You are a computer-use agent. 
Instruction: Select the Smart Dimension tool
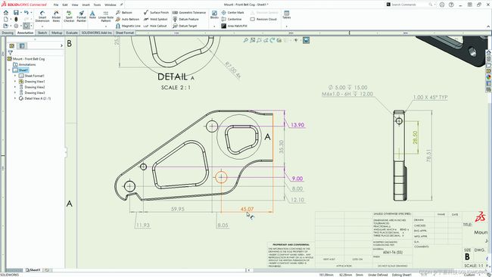42,17
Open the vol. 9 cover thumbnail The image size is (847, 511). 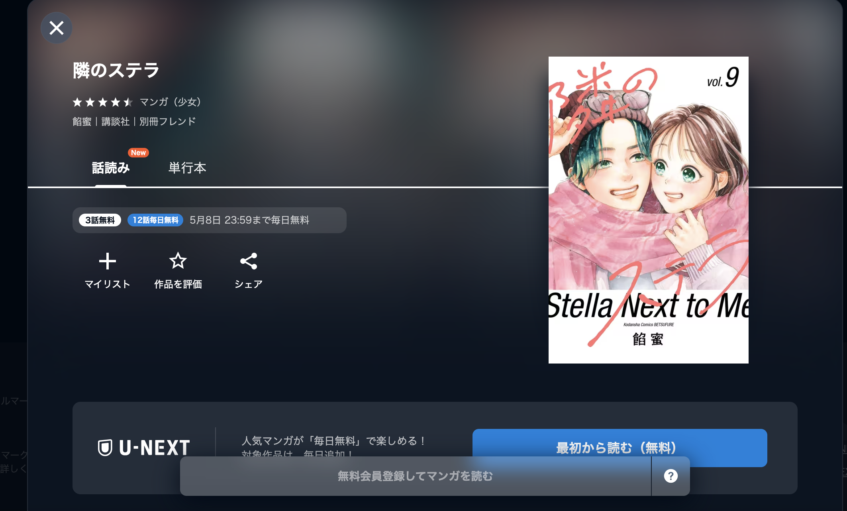pos(649,210)
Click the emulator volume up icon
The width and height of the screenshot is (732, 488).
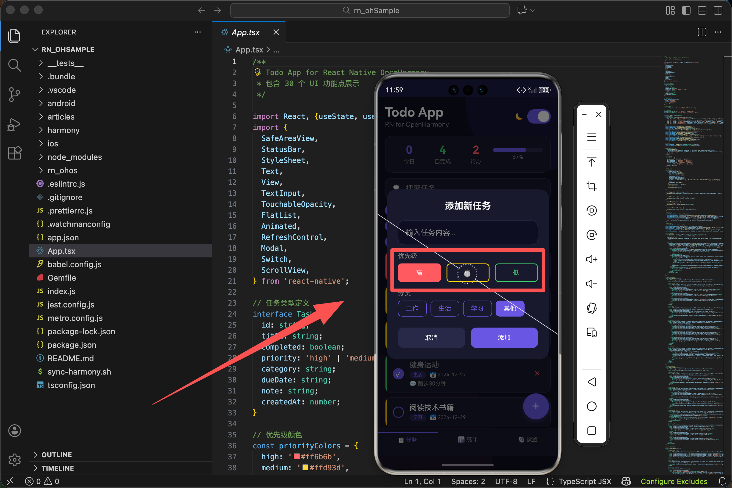[591, 259]
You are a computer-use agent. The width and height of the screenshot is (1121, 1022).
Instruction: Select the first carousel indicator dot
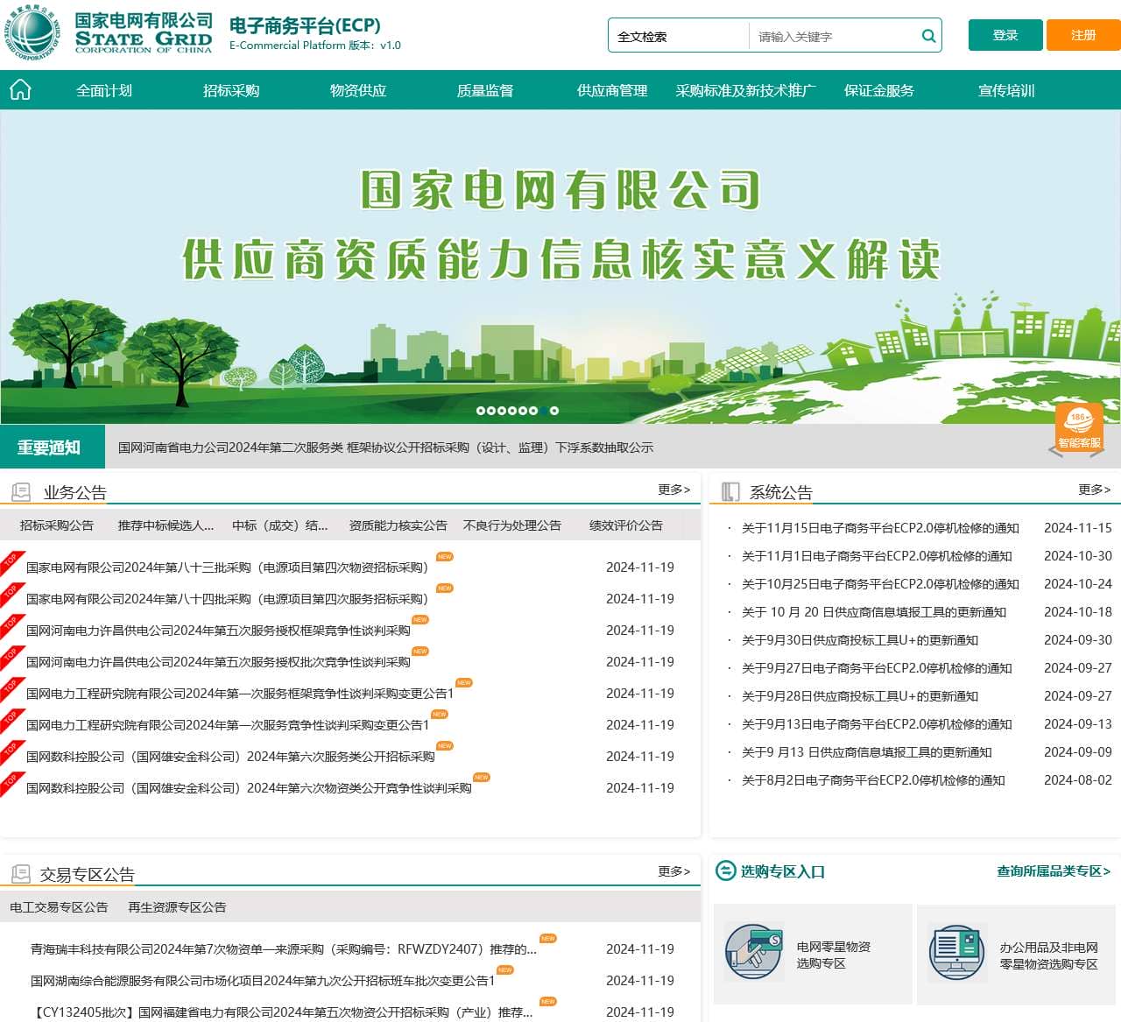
***
_Request:_
Copy out, word for word, the entries from the line containing "You are a computer-use agent. The" up to and including the end of the entries, and leave the pictures out of your copy.

_The solution:_
You are a computer-use agent. The width and height of the screenshot is (1121, 1022).
Instruction: Select the first carousel indicator dot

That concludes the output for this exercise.